= Exercise data =
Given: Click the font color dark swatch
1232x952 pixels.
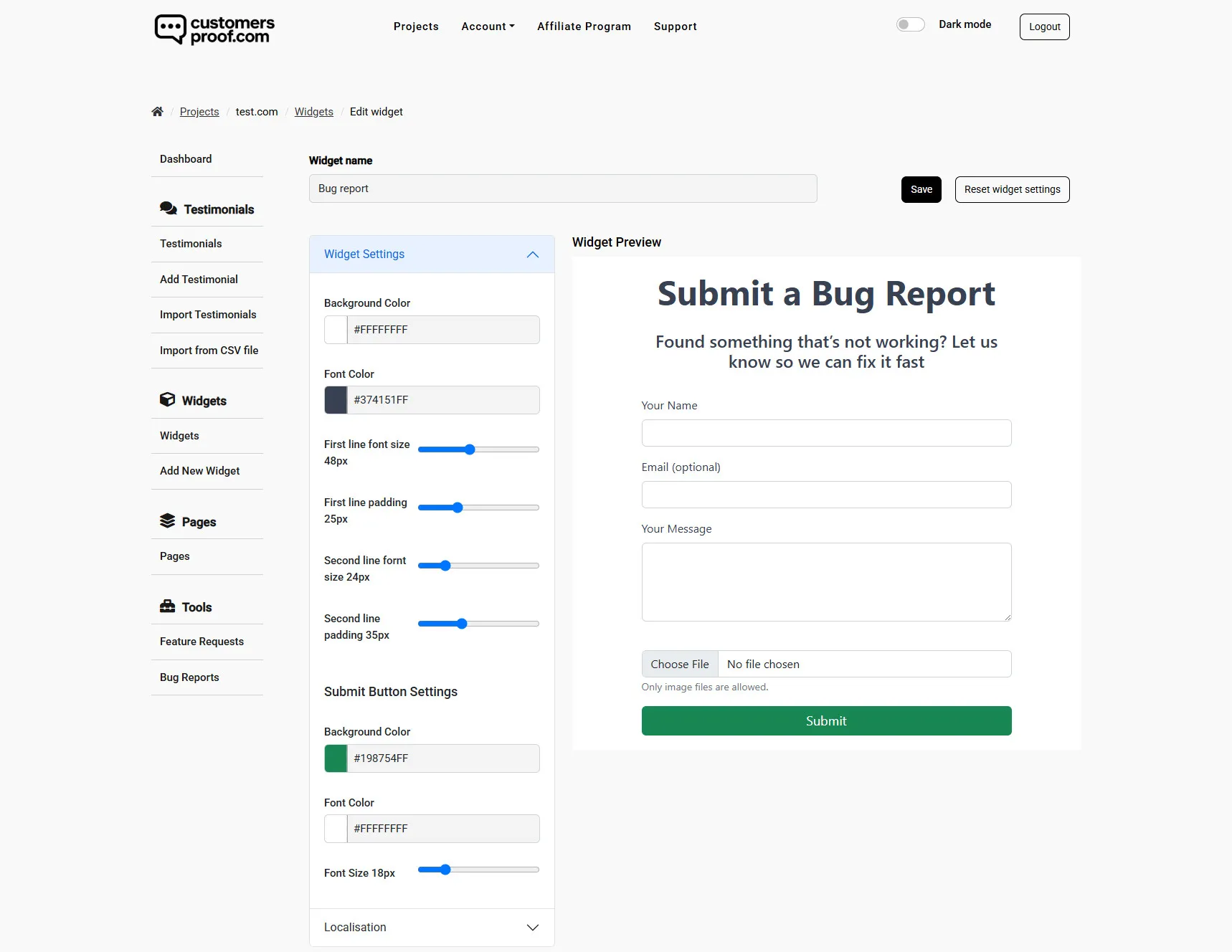Looking at the screenshot, I should pyautogui.click(x=335, y=400).
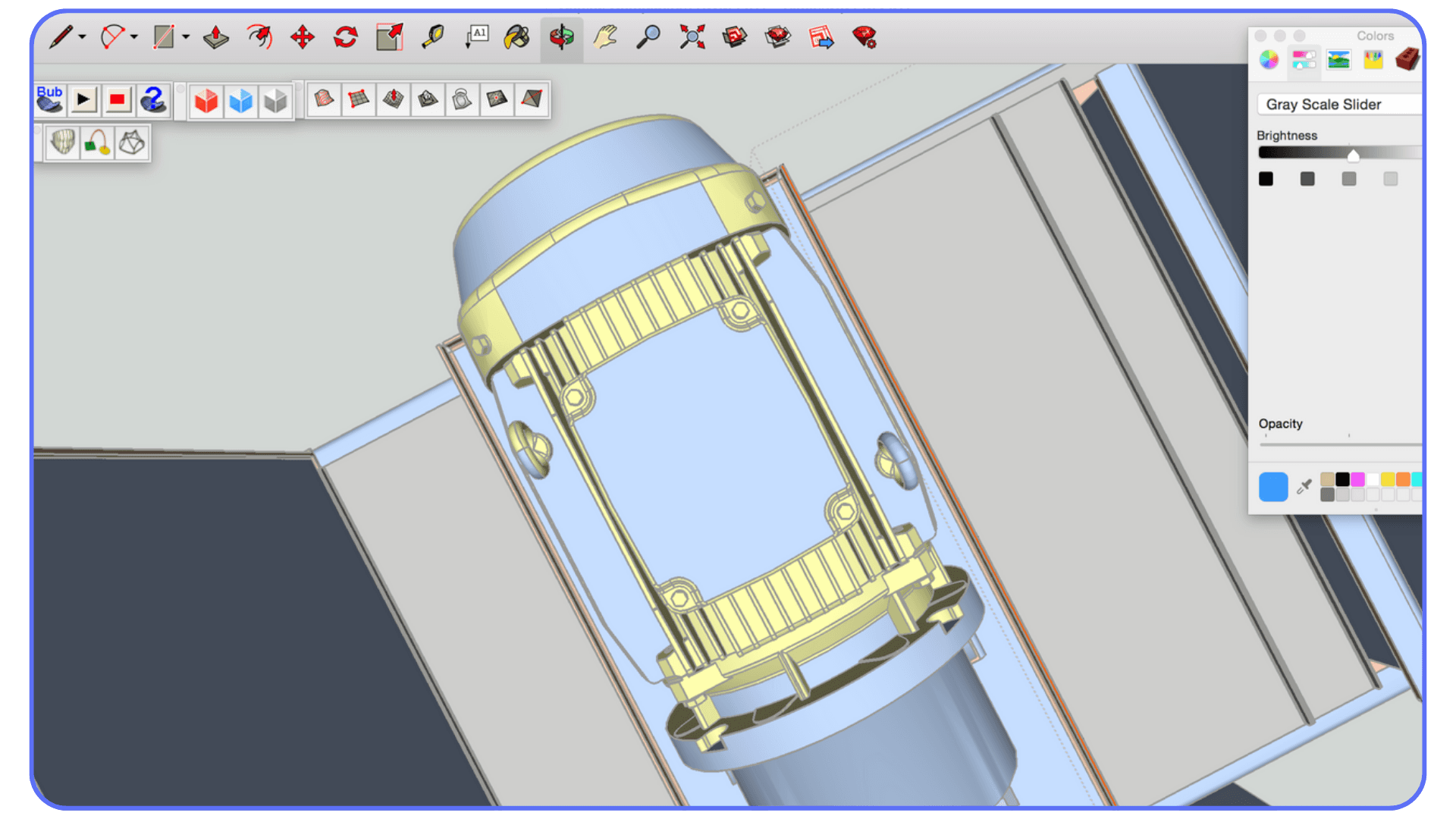Activate the Orbit tool
This screenshot has height=819, width=1456.
pyautogui.click(x=561, y=36)
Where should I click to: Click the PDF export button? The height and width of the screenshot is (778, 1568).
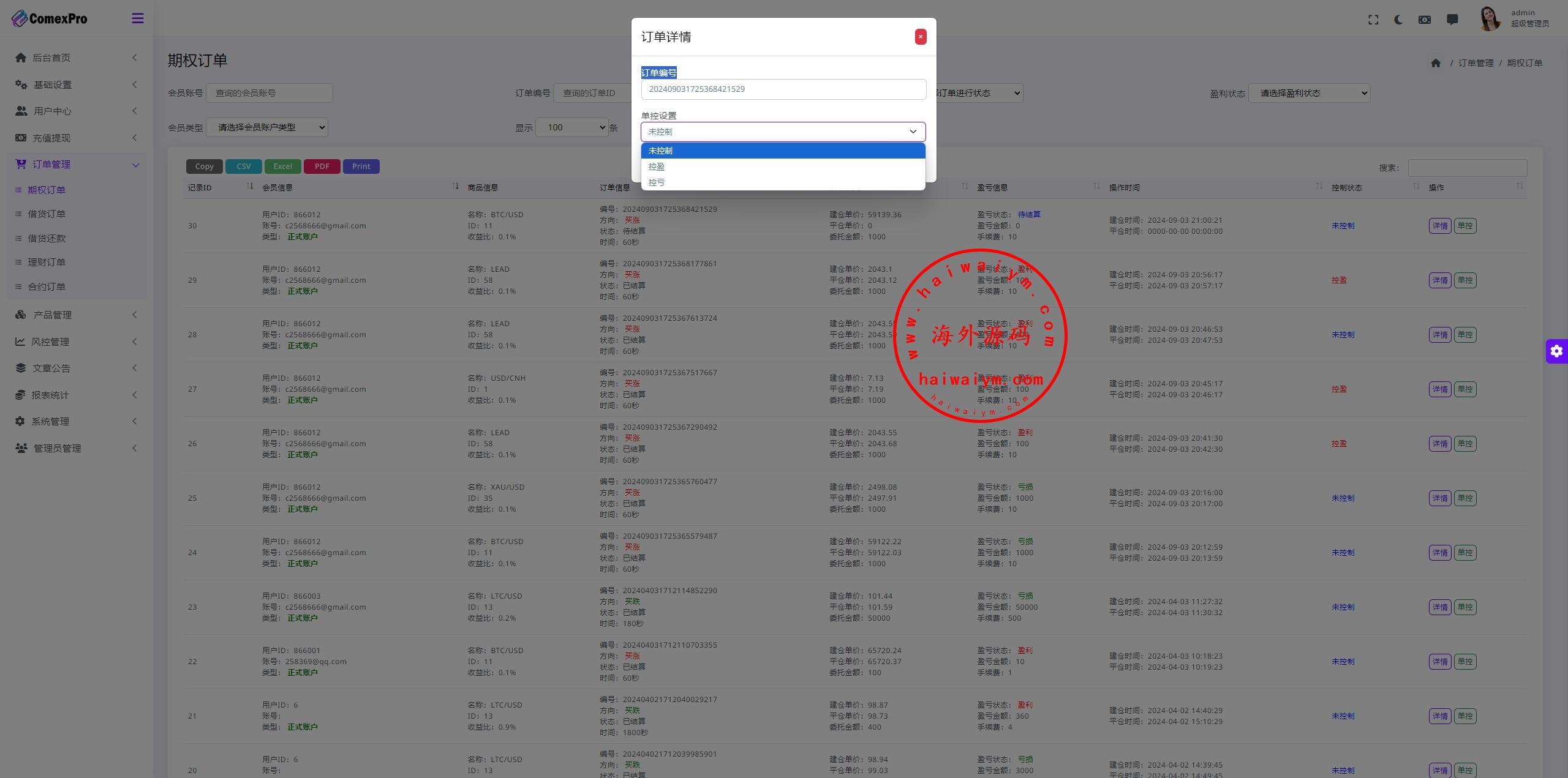(x=322, y=166)
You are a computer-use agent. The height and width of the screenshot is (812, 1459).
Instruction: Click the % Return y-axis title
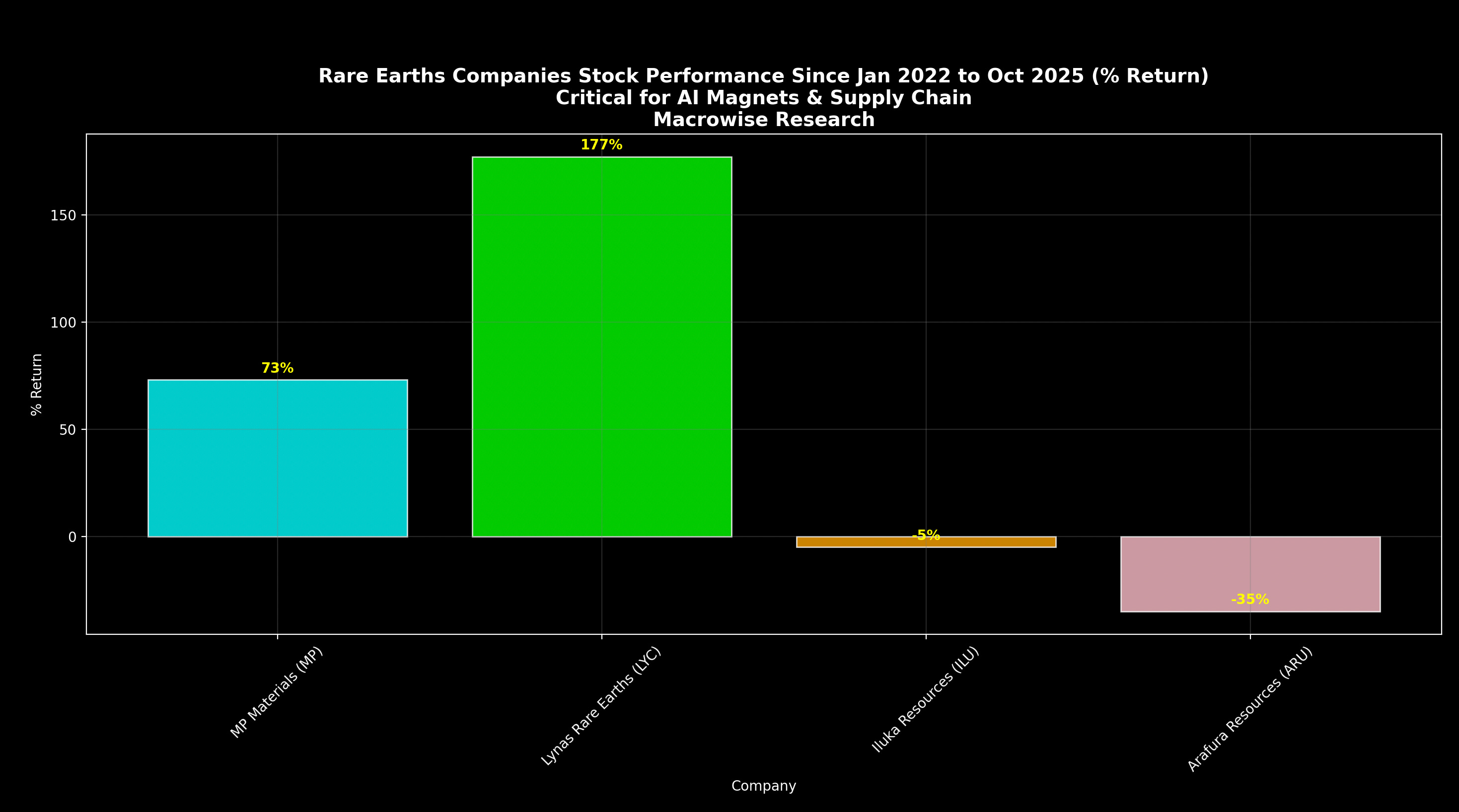pos(36,385)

= Exercise instructions =
Would you please repeat each record exactly? Leave the pictures out.

= Solution =
Given: Click the font color dark swatch
1232x952 pixels.
Looking at the screenshot, I should pyautogui.click(x=335, y=400).
Activate the Orbit tool
This screenshot has height=819, width=1456.
pyautogui.click(x=561, y=36)
Where should I click to: Click the PDF export button? The height and width of the screenshot is (778, 1568).
(x=322, y=166)
You are a computer-use agent. The height and width of the screenshot is (812, 1459).
Instruction: Click the % Return y-axis title
pos(36,385)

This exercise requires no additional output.